Tuesday, February 14, 2023

Speaking Up For Silenced Voices

Photo by imustbedead on pexels.com

This month, I contributed to an article for the Rupert's Land News that "challenges readers to consider 'silent voices,' those persons whose voices are suppressed through means subtle and direct, and consider how we might speak up for all." You can find it on their website by clicking here. I’ve also included the text below:

Silence is a double-edged sword. It can be equally beautiful and comforting, and dangerous and scary.

            There are moments in life where being silent or sitting in quiet can be important. In church liturgy, there are various periods of silence strategically placed throughout a worship service so that a person has time to reflect on what has been said, to meditate and pray, and to open their heart to God.

            Sitting in a silent vigil next to a dying friend’s bed can be quite powerful, for both people.
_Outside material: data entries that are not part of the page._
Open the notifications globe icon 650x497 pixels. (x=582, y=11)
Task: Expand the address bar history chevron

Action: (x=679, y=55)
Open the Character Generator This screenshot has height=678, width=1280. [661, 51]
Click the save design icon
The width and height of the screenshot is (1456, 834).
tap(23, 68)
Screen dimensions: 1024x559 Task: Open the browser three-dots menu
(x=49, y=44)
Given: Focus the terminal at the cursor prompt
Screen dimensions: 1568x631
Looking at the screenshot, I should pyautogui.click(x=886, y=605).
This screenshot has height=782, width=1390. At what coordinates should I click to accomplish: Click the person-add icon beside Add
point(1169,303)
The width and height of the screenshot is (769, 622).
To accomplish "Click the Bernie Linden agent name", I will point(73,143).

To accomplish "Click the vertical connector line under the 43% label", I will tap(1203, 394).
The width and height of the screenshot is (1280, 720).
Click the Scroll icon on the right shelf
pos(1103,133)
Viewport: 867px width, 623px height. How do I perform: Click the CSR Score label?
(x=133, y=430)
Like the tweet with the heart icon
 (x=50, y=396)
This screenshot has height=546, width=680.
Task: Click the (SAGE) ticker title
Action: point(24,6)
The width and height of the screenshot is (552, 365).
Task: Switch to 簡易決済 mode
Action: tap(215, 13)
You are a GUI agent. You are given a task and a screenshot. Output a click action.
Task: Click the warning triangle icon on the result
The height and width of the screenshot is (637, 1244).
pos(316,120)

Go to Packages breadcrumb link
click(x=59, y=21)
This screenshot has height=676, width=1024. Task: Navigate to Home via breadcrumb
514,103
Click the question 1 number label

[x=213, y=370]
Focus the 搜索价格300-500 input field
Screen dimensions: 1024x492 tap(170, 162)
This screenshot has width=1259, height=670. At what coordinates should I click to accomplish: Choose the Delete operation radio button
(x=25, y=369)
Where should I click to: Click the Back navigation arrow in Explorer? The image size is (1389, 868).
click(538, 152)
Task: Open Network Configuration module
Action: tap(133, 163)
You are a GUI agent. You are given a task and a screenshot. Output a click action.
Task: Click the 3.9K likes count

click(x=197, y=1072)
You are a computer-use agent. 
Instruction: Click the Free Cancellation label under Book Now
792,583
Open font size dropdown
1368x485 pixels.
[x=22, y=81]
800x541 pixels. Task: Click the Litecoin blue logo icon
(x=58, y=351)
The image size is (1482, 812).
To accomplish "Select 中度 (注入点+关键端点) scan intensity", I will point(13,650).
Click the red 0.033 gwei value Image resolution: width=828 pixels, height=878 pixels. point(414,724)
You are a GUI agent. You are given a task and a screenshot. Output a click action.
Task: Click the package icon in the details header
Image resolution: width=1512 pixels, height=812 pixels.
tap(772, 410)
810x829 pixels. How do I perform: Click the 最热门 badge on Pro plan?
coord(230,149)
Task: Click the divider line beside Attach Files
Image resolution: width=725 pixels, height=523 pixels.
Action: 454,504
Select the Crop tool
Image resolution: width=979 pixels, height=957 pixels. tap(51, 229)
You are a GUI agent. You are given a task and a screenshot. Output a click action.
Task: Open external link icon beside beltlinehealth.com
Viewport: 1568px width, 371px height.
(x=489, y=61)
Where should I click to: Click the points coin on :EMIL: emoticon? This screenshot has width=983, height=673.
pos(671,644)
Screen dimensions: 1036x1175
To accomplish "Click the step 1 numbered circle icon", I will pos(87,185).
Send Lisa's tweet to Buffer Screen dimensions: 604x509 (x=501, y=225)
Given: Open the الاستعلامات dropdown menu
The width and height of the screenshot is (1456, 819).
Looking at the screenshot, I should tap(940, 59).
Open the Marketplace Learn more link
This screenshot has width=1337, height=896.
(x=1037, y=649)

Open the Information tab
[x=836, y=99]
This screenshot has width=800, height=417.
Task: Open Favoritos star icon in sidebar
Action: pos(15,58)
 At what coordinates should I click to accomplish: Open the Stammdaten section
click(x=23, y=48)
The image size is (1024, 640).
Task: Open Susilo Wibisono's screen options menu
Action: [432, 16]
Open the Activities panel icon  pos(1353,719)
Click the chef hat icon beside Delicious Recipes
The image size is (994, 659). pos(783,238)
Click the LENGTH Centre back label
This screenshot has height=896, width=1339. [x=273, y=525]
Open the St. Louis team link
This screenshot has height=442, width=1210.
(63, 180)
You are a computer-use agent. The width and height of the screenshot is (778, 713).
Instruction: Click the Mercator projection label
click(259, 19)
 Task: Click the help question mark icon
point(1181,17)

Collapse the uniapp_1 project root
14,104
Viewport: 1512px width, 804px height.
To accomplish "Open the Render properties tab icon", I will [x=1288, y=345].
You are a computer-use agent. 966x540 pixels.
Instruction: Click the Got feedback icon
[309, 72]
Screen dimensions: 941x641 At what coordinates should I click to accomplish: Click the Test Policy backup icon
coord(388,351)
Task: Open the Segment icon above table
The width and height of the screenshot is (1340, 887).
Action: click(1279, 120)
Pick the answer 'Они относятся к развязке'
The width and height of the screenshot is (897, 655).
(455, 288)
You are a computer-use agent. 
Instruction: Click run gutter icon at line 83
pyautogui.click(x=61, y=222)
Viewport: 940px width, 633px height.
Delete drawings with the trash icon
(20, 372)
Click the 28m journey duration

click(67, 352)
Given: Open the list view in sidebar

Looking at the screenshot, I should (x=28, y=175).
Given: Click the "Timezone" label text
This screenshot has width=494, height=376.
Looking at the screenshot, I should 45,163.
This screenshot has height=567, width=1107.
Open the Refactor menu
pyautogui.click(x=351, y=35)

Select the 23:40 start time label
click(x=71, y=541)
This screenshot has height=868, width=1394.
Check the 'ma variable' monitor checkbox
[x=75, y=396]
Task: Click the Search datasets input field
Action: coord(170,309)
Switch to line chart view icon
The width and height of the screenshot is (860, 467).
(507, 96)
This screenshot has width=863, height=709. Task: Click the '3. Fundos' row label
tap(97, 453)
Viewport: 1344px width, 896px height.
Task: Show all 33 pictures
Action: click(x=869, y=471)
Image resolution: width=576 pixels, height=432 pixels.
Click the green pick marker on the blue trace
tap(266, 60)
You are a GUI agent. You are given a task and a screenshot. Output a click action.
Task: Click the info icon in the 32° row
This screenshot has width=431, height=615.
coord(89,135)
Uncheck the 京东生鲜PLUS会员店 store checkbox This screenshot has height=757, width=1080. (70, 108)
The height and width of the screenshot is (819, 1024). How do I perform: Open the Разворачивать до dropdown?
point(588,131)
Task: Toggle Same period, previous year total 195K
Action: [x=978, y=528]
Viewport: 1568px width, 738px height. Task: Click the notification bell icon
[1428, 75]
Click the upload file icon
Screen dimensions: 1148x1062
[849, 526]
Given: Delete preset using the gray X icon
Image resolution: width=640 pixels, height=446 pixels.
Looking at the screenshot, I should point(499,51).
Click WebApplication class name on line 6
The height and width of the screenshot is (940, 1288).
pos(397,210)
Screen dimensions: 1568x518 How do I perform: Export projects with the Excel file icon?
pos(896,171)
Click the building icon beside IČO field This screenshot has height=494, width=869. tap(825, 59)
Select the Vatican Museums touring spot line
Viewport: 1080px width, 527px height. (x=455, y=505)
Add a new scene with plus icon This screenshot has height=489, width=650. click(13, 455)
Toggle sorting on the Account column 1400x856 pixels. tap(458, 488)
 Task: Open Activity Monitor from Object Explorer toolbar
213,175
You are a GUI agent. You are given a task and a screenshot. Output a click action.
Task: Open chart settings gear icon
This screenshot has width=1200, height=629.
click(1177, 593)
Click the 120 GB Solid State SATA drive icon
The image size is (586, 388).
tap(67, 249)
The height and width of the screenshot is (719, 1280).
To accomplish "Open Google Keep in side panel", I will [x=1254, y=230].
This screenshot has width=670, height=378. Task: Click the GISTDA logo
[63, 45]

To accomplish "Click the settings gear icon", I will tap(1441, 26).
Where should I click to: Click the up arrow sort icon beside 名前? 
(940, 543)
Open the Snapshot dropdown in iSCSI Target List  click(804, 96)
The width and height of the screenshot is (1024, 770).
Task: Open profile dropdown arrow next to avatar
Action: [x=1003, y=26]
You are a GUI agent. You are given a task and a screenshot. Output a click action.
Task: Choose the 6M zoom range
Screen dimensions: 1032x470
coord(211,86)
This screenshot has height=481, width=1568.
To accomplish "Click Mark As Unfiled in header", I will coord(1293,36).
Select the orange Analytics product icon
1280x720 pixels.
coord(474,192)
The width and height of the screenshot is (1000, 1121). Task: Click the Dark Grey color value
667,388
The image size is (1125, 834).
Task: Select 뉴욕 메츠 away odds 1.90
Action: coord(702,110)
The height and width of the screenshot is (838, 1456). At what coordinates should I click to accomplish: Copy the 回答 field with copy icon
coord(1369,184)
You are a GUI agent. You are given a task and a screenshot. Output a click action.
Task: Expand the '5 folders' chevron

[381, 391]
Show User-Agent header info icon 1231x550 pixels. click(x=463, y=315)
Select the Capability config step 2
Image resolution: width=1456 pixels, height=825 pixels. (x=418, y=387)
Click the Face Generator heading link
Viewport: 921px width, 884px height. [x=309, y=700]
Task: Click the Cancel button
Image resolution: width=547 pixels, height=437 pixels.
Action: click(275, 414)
While it may take time to acclimate yourself to simply sitting in silence with another person (plenty of people find silent pauses uncomfortable), allowing for that quiet to permeate the room can bring moments of reflection, meditation, and prayer similar to those found in a worship service.

            Jonathan Bartels, a registered nurse in the US, created the Medical Pause. This event is a moment of silence taken by medical staff and friends and family of the patient immediately after death. This sacred moment of silence “allows individuals to personalize their practice while not imposing onto others and is a means of honouring a person’s last rite of passage.” (https://thepause.me/2015/10/01/about-the-medical-pause/)

            These silent moments are precious, beautiful, and comforting. They break up our busy lives, give us time to hear our own thoughts, and they can reconnect us to God. These golden moments can be tranquil and healing and are sometimes so rare that when they do happen, one needs to take hold of them and cherish them.

            However, silence has a dark side to it, as well. While there are times in our lives when silence is required, an imposed silence has a very different feeling. When a silence is imposed, it means there is a voice that has been silenced. Perhaps someone is making decisions for another person without consulting with them. Perhaps a voice is silenced by passive aggressive comments. More than likely, this imposed silence means that not all voices are being heard. Who is it that we are listening to and who is it we are silencing?

Being unable to tell your story could mean life or death. A person being abused, especially a woman being sexually abused, is often silenced by dismissing comments or outright declarations of denial by others. The abusee’s voice gets lost in the noise generated to protect the abuser.

A transgender person living stealth will be in constant fear that their secret will be discovered. It only takes one slip of the tongue or one tiny rumour to destroy a person’s life and possibly cause death, whether by their own hand or another’s.

These are only two examples of people are being silenced in one way or another. The only thing worse than voices being silenced are the bystanders who remain silent.

Desmond Tutu is attributed with the quote, “If you are neutral in situations of injustice, you have chosen the side of the oppressor.” By silencing your own voice in situations of abuse or intolerance, you are encouraging harassment, bullying, dismissal, and humiliation. So, whose voice is being labelled as more important? And who is it that is being silenced?

We as bystanders need to break the silence and change the course of history. Breaking the silence can change laws and as a result change a person’s life. Maybe even save a life.

It brings to mind Simon and Garfunkel’s song “Sound of Silence”, particularly this verse:

            “And in the naked light, I saw

Ten thousand people, maybe more

People talking without speaking

People hearing without listening

People writing songs that voices never shared

And no one dared

Disturb the sound of silence”

            We have become accustomed to the evil around us, desensitized to the point that we no longer raise our voices against cruelty and injustice. No longer do we dare “disturb the sound of silence.” Instead, it’s become easier to turn the other cheek and allow the voices around us to be silenced. If we ignore a problem, it will simply go away, right?

            Clinical Pastoral Care students are taught that a silent listener is important for voices to be heard. That is what we need to be today – silent listeners. Space needs to be given to all the voices who have been silenced over the years. To do this, we need to shed our indifference and stand beside those who have been silenced, historically and presently.

            We can no longer be bystanders as victims of harassment, abuse, and violence are placated with half-promises and told to keep silent about events that have unfolded. We can longer be indifferent as death tolls rise from murder and suicide. It is long past the time for silent voices to be given the space they need to speak up against cruelty and injustice. It is time for those of us who have a voice, to speak up for those who have been silenced. It could mean the different between life and death.